## Action item
From the listing that follows, report the number of lines with the word "below" in them, and no other output.

Exercise data section start

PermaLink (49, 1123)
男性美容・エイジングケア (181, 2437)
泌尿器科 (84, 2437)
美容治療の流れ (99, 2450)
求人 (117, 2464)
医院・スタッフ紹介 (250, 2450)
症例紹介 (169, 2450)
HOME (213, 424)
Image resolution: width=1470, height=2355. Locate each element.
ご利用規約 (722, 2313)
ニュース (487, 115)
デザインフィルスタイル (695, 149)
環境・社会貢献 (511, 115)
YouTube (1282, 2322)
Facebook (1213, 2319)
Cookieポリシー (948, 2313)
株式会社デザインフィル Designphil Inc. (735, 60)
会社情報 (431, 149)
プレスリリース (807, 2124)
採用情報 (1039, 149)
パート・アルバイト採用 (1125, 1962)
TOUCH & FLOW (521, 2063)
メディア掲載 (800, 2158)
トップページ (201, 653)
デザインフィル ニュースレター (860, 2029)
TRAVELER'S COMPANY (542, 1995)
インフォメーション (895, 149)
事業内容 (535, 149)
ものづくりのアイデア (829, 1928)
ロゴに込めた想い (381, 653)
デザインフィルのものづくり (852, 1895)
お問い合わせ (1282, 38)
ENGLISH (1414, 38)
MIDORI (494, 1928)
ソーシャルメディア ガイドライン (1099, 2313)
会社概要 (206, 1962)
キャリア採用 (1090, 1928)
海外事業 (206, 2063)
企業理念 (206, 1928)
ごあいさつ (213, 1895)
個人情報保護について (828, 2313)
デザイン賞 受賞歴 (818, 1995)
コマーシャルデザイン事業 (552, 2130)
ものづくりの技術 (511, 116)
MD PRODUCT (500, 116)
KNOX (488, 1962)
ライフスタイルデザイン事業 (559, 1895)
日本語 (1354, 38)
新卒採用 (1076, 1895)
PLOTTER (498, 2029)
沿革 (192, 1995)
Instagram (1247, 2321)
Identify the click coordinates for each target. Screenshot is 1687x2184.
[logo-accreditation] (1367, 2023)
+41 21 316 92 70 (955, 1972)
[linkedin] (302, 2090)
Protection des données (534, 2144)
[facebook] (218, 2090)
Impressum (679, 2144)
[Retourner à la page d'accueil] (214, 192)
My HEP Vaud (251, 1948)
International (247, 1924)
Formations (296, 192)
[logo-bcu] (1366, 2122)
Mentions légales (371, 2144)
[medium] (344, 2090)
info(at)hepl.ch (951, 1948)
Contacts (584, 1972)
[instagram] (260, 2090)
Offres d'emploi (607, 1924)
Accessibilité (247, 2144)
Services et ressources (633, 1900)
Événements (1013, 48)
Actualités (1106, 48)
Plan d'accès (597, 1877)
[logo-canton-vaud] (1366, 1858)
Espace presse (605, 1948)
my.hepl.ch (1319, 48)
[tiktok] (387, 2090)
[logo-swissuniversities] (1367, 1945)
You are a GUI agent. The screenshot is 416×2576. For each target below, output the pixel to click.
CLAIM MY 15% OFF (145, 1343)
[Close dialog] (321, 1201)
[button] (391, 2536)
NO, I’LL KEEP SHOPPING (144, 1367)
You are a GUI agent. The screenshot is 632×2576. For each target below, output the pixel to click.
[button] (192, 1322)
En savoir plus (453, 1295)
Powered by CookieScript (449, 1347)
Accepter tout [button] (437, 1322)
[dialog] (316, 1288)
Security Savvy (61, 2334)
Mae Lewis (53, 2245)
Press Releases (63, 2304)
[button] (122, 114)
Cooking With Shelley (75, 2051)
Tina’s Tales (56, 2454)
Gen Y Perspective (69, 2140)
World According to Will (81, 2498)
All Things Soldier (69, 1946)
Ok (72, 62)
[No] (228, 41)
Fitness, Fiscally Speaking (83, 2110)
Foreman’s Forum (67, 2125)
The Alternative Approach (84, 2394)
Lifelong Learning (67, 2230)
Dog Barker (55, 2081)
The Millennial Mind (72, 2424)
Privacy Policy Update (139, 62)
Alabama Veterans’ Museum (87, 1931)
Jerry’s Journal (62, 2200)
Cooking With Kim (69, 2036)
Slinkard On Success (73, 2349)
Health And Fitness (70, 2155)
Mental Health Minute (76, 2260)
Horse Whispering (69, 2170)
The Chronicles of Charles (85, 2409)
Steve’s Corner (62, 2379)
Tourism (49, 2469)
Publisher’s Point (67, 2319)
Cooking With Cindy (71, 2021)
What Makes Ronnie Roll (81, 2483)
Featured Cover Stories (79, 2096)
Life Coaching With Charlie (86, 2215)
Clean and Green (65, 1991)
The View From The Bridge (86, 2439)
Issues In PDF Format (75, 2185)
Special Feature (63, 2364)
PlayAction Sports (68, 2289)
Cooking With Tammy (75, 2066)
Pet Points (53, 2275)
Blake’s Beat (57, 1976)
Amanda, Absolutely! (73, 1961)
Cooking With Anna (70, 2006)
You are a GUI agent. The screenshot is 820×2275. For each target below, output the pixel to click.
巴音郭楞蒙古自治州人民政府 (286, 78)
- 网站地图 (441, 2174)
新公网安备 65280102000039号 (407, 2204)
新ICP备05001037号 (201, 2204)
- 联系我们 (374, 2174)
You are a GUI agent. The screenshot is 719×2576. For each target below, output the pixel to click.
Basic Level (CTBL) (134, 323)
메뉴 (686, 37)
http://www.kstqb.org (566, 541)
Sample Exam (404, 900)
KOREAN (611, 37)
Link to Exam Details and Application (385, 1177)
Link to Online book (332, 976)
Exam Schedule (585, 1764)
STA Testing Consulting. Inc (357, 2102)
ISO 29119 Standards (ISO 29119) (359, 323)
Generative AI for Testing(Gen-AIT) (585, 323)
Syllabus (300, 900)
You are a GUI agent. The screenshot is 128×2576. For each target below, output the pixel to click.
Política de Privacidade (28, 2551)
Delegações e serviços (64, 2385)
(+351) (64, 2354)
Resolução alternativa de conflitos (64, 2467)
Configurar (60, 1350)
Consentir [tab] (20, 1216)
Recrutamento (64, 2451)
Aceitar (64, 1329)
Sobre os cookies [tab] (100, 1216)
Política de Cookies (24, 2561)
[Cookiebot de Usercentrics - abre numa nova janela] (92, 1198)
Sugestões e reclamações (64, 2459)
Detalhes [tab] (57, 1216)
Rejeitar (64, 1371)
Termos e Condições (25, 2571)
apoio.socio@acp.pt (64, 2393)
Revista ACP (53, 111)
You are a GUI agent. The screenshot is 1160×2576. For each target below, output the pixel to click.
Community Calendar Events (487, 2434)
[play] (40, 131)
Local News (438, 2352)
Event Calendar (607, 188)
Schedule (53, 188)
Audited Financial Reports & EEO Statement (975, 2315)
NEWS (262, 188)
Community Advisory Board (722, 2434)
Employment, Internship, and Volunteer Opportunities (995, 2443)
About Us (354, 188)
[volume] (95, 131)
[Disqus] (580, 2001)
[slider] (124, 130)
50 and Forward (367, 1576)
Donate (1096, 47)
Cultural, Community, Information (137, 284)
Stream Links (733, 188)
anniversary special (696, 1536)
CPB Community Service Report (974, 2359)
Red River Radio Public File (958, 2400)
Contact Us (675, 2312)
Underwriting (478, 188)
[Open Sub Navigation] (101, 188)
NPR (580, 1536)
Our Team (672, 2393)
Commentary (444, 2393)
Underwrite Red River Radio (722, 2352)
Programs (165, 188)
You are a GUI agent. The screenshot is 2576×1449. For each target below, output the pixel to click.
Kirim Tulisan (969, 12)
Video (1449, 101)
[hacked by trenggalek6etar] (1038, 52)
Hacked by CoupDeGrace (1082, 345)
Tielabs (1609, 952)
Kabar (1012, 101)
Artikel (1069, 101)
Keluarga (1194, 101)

Exercise data section end

## Result for this task
7